Entries for locating words and page elements:
+++++

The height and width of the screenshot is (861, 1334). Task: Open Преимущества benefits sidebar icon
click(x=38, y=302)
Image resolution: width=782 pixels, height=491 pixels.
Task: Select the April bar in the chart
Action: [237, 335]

+++++

[What you will do]
Express the rows above as a Markdown table with two columns, Number and Record line, numbering each line and omitting any blank lines.

[Written response]
| Number | Record line |
|---|---|
| 1 | The height and width of the screenshot is (861, 1334). Task: Open Преимущества benefits sidebar icon |
| 2 | click(x=38, y=302) |
| 3 | Image resolution: width=782 pixels, height=491 pixels. |
| 4 | Task: Select the April bar in the chart |
| 5 | Action: [237, 335] |